## Begin TASK INPUT
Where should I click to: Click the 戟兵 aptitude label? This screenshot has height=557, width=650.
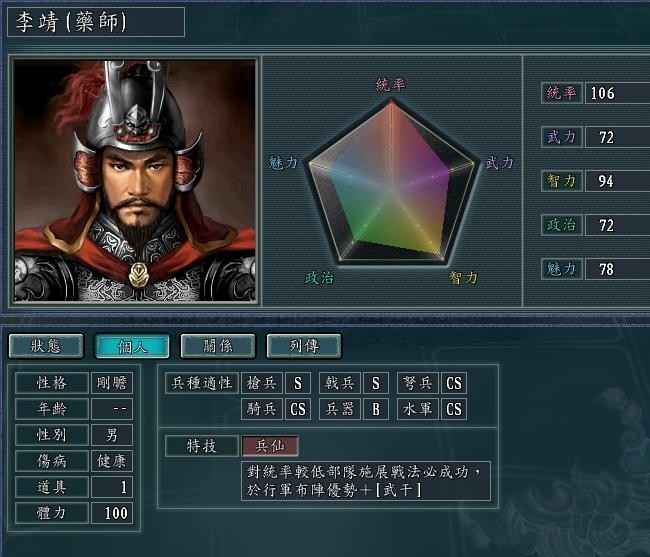click(x=340, y=383)
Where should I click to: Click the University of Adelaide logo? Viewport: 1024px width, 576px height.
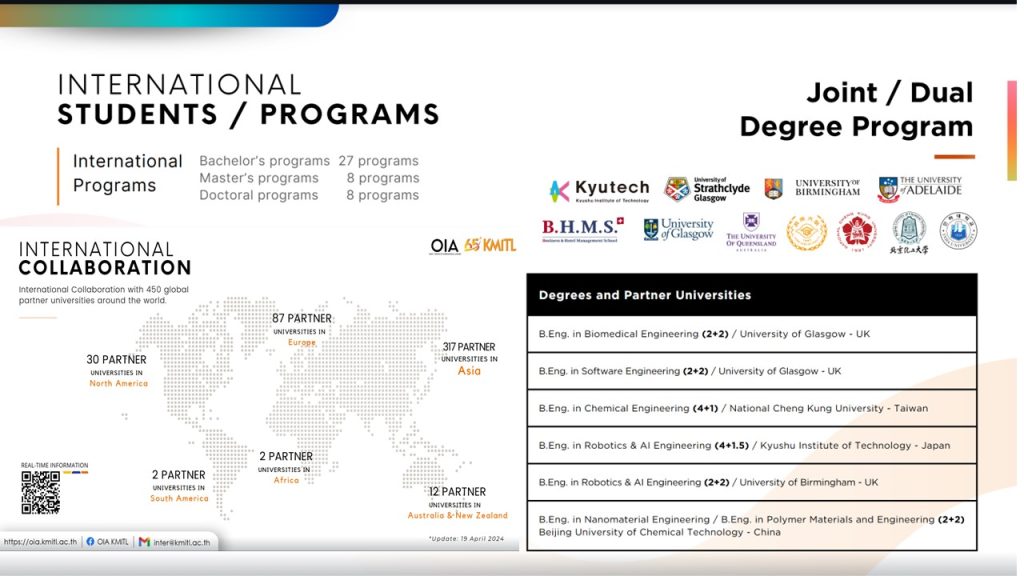click(919, 189)
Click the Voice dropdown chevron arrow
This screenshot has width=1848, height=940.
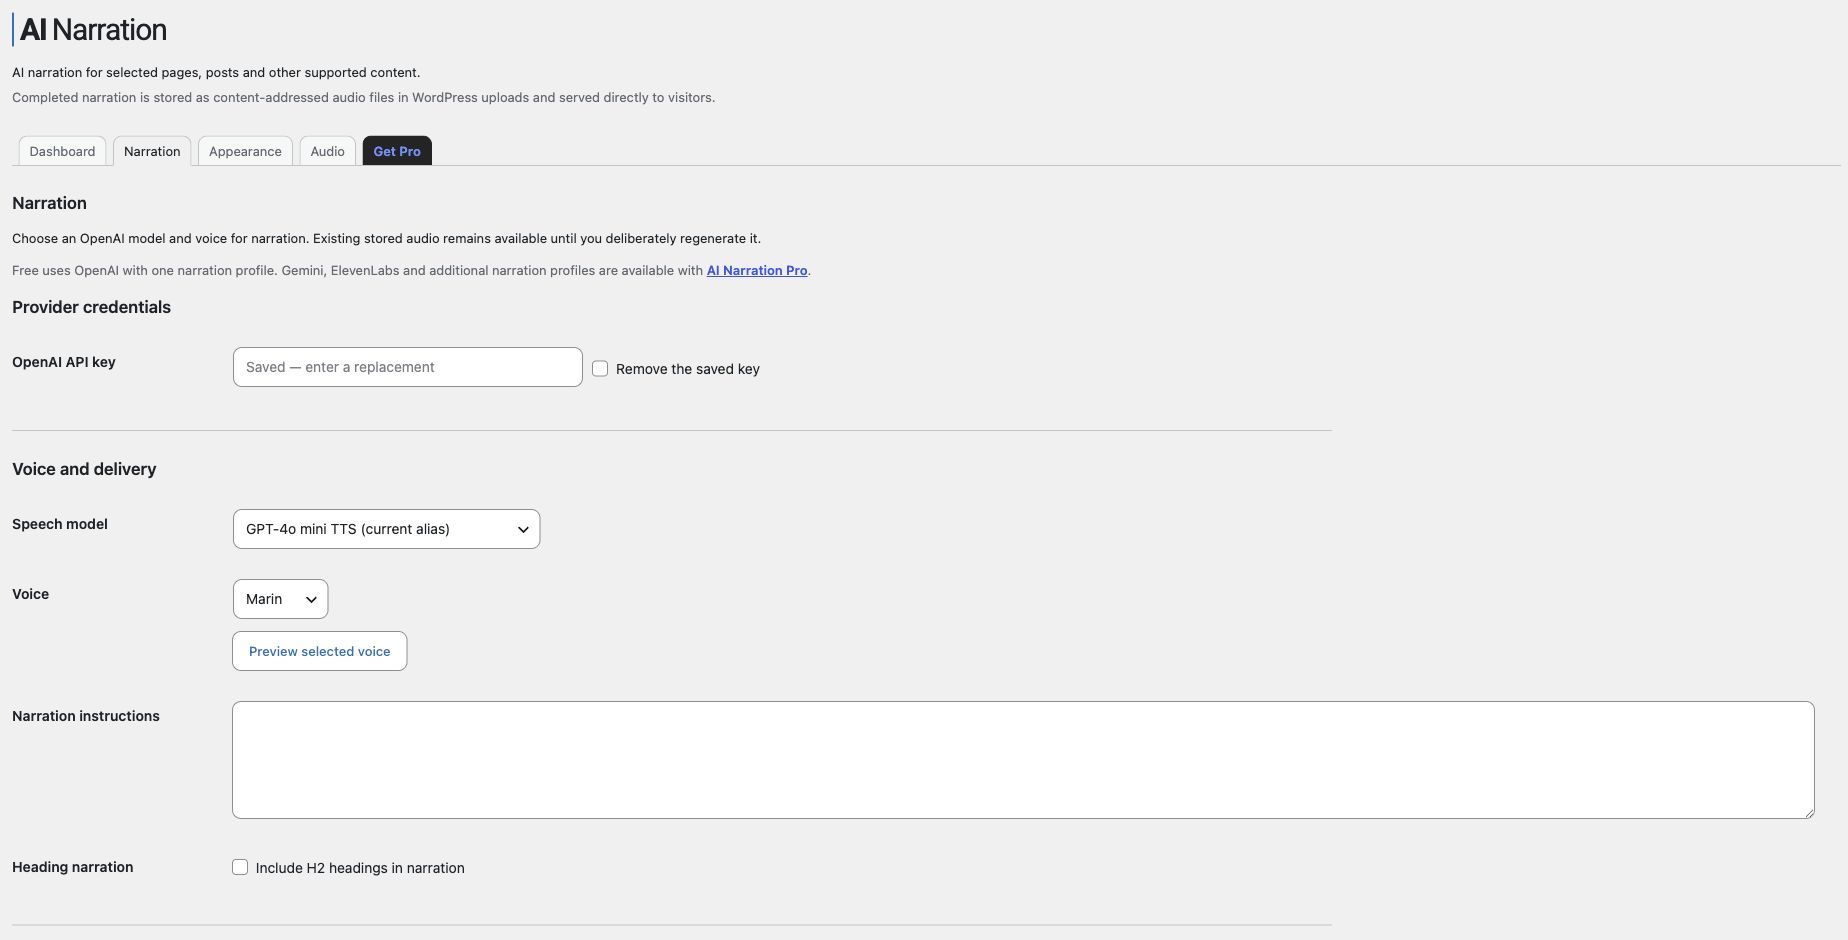[x=311, y=600]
## End TASK INPUT
Arrange every line of the records above as a Markdown table with the columns n (row number) and Line, skipping blank lines. Leave the pictures out of your table.

| n | Line |
|---|---|
| 1 | Where should I click to: Click the 戟兵 aptitude label? This screenshot has height=557, width=650. |
| 2 | click(x=340, y=383) |
| 3 | Where should I click to: Click the University of Adelaide logo? Viewport: 1024px width, 576px height. |
| 4 | click(919, 189) |
| 5 | Click the Voice dropdown chevron arrow |
| 6 | This screenshot has width=1848, height=940. |
| 7 | [x=311, y=600] |